Sunday, August 12, 2007

The 1940s - Part 1 - NARBA and other dances up and down the dial plus a 50 kw blowtorch

The decade of the 1940s was to be a very busy one for Houston broadcasters and prospective broadcasters though the action really didn’t pick up until after the end of World War II. The decade of the 40s rivals the early 1920s in terms of activity except in one respect: the survival rate of new stations started in the 40s is much, much better than for those started in the 20s. This is particularly true of the new AM stations though there were a number of early FM stations that did not survive.

There had been only three radio stations in Houston since August, 1932, and it was not until 1944 that a new station signed on; after the middle of the decade there was a flood of new stations.
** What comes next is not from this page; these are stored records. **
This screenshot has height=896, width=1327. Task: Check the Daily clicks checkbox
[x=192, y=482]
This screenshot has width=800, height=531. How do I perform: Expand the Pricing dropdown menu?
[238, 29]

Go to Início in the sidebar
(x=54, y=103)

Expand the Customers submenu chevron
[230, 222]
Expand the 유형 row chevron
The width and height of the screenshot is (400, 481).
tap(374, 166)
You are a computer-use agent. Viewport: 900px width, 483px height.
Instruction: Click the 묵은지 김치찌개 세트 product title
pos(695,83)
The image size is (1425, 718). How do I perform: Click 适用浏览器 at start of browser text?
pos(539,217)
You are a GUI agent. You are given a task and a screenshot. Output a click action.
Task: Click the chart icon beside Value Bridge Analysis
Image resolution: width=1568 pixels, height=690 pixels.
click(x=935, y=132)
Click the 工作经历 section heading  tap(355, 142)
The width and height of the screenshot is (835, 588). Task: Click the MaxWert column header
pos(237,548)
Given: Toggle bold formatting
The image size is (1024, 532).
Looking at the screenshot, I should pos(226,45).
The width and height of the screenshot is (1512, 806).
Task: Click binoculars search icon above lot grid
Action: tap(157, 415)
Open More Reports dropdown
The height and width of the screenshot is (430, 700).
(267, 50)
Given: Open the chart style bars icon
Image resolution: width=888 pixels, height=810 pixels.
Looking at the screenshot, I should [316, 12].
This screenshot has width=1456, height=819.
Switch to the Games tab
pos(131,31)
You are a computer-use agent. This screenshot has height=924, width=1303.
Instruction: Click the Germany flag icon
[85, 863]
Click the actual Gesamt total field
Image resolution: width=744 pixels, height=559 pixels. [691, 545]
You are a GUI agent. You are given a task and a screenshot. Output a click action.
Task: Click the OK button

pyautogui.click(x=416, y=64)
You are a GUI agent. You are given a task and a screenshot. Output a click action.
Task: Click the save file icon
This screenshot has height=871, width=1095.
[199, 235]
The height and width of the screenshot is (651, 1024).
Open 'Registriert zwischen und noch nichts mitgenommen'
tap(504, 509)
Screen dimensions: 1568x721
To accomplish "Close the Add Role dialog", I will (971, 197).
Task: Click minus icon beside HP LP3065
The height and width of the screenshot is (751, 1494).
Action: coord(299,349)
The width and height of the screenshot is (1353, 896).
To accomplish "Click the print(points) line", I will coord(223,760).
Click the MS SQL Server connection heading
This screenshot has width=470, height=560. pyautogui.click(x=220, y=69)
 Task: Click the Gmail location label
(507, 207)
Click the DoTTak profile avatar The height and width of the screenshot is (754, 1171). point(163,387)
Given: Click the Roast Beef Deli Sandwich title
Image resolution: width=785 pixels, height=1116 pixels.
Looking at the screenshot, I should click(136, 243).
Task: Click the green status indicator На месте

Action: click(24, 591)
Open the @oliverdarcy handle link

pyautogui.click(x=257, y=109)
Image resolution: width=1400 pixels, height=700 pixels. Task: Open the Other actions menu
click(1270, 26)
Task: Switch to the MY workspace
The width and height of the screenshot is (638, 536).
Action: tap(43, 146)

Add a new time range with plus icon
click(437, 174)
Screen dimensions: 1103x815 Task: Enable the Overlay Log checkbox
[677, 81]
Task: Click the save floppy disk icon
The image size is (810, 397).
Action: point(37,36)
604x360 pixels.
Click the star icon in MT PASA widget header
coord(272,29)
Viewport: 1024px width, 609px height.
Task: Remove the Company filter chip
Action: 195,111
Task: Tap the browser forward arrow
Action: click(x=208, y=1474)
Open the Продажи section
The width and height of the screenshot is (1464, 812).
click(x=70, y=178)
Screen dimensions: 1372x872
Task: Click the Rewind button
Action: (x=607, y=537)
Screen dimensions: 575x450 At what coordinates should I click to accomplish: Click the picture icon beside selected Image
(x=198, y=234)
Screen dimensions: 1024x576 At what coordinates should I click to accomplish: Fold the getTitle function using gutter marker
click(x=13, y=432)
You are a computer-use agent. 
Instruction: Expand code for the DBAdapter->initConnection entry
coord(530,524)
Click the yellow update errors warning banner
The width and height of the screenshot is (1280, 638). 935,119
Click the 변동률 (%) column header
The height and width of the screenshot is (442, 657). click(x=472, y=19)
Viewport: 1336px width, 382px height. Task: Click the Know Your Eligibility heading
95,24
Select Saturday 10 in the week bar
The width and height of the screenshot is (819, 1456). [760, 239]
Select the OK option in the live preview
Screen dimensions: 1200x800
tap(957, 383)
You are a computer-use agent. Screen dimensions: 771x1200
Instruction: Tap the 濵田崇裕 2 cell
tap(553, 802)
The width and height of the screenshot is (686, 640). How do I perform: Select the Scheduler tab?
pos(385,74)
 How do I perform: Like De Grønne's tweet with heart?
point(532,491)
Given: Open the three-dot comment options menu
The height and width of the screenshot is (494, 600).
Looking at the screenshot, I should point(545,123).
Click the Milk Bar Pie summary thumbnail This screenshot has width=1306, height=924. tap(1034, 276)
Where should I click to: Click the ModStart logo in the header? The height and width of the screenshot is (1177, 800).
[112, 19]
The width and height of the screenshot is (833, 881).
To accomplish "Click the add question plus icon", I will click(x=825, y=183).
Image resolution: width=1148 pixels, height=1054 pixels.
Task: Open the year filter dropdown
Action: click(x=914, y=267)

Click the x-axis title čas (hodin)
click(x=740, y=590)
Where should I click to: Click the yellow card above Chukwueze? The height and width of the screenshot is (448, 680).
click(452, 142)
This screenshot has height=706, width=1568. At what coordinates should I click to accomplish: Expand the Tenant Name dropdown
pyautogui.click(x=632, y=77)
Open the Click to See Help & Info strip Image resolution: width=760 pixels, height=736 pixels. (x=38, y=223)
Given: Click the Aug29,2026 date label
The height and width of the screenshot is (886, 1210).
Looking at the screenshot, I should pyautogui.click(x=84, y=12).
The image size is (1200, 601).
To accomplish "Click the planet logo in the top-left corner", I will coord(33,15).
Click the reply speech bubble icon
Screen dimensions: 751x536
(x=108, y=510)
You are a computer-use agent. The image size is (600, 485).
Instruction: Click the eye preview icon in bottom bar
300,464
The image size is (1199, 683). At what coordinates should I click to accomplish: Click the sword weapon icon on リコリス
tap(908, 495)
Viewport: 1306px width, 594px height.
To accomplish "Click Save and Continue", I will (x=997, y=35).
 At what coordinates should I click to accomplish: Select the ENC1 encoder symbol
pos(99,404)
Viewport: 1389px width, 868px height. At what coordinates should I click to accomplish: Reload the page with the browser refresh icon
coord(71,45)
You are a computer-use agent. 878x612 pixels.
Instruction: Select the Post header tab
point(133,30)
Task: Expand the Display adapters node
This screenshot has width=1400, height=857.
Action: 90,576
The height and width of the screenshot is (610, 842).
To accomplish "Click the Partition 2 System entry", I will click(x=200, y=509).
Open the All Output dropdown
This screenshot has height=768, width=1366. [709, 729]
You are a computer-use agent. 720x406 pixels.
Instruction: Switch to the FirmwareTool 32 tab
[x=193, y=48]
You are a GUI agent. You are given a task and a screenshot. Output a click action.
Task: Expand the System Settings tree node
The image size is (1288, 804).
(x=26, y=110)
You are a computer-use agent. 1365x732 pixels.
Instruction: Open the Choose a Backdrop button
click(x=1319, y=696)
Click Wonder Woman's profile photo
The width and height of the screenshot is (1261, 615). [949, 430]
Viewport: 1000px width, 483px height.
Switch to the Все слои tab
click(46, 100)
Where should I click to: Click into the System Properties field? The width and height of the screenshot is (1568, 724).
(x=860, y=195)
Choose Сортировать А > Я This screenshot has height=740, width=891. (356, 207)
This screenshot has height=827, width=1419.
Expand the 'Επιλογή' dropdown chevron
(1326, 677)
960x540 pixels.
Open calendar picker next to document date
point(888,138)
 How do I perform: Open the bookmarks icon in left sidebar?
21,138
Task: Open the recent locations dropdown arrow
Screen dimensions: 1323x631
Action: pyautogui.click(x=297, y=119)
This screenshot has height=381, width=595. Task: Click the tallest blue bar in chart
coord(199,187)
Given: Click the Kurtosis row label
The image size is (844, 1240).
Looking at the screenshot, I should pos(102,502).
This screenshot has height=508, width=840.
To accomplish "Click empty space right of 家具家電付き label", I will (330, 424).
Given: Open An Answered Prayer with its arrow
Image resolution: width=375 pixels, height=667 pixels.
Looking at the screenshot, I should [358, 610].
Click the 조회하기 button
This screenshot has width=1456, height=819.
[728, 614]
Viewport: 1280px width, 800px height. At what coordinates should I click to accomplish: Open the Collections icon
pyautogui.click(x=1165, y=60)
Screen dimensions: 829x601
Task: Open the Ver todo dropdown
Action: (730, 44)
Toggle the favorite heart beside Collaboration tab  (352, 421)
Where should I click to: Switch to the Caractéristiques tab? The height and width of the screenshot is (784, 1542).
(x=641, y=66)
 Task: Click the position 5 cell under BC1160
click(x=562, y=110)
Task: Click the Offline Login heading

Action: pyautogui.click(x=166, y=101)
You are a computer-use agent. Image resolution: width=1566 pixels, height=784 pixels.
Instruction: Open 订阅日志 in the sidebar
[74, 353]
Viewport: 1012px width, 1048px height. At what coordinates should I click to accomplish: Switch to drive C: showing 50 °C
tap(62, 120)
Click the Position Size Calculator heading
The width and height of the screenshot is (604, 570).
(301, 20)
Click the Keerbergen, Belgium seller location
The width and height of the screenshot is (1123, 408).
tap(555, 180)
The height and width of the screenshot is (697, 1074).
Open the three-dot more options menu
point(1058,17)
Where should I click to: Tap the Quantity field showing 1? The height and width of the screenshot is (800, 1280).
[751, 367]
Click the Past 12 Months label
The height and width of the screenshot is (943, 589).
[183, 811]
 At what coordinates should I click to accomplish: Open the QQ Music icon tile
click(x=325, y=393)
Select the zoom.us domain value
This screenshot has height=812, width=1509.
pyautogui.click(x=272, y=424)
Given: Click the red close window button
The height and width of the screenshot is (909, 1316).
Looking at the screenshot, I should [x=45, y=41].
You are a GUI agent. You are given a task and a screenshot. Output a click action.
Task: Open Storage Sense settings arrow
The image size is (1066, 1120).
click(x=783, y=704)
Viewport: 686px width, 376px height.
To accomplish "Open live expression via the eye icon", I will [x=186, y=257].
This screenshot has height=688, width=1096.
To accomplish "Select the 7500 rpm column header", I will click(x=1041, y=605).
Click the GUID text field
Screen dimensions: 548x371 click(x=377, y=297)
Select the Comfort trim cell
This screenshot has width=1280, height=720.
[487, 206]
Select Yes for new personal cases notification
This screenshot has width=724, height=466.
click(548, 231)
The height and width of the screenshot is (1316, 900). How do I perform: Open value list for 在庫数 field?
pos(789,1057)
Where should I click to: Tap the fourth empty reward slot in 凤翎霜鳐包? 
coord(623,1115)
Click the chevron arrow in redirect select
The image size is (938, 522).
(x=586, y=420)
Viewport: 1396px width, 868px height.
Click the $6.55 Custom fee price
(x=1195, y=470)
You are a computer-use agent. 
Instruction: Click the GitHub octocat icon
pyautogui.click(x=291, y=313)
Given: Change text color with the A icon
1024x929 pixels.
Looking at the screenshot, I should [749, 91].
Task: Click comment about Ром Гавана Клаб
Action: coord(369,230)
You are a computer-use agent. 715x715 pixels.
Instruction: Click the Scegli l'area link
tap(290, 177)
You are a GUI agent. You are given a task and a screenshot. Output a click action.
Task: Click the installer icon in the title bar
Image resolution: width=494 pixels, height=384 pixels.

But first things first: a story in the Chronicle on March 2nd, 1941, announced that Houstonian Lee Segall had just sold his third program to a radio chain (network). Segall, then of Segall Weedin Advertising, had sold ‘What’s Your Idea” to NBC, to be produced in Chicago. According to the article, the program invited audience members to share their ideas for a radio program. ‘The Handbook of Old-Time Radio’ by Schwartz and Reinehr lists the program ‘What’s Your Idea?’ as a 15 minute morning talk program hosted by Imogene Walcott on MBS from 1943-45; it’s not known if this was the same program sold by Segall. The Chronicle story also said Segall had sold two famous coast-to-coast programs previously, Vox Pop, which the article claimed he developed with Parks Johnson, and Dr. I.Q., which was then airing on 91 stations. In addition, another Segall show, ‘Sing for Dough’ was said to be airing weekly locally. The source noted above also shows a program by that name was on the NBC Blue network in 1942-43, an audience participation program hosted by Lew Valentine who had been the first network Dr. I.Q.

Segall was to continue to be active in Houston radio and advertising until after the middle of the decade.

On March 29, 1941, as a result of the North American Radio Broadcast Agreement, 90% (802 out of 893 or 795 out of 883, depending on who's counting) of the radio stations on the air in the United States changed frequency at 3am ET. This historic agreement allotted radio frequencies between the US, Canada and Mexico. For all three Houston stations it meant moving up the dial 30 kilocycles: KPRC moved from 920 kc to 950 kc, where it has been ever since, KTRH moved from 1290 kc to 1320 kc and KXYZ moved from 1440 to 1470 kc. Down in Galveston, KLUF moved to 1400 kc, the frequency it has occupied ever since thru subsequent call letter changes.

A year and 9 months later, on December 16, 1942, KTRH and KXYZ moved again, the former to 740 kc and the latter to 1320 kc, where they have both been ever since. There were notices on the front page and radio page in the Chronicle leading up to the switch but I have yet to find an article that explains why these moves were made.

That same day the Chronicle also reported that ‘Houston radio man Lee Segall’ had reported for duty at the headquarters of the 8th Service Command, assigned to the public relations branch in Dallas as a civilian under the War Department. It was during his military stint that Segall was to meet show business personalities, some of whom would be his partners in putting radio stations on the air in Dallas in 1947.

The day before NARBA took effect the Chronicle had reported that Greater Houston Broadcasting Co. had been chartered by the State of Texas and filed with the FCC for a non-network station to operate on 1230 kc in Houston. The principals included H. R. Safford of Ritchie Safford Advertising Co., President and GM, W. H. Atchinson, 1st VP, J. H. Chew, 2nd VP, Thomas D. Anderson and Forest Lee Andrews. They were to have a formidable competitor for the license.

In 1940 Harris County Judge Roy Hofheinz had formed Texas Star Broadcasting with oilmen J.R. Parten, Hugh Roy Cullen, and W.N. ‘Dick’ Hooper as his partners and filed for a construction permit for a station on 1230. The initial application was stalled by the onset of WWII and when Parten and Cullen wanted out, Hofheinz bought their shares and became 75% owner of Texas Star. The next section of this chronology of the 1940s will deal with Texas Star’s radio station, KTHT.

According to information from an FCC microfiche of records relating to KTRH shared with me by Barry Mishkind of The Broadcast Archive, KTRH boosted its power to 50, 000 watts in April, 1943, but I have not had time yet to research that time period in the local papers for further information. That KTRH microfiche, however, also claims that April, 1943, was when KTRH moved to 740 kc, which is not true.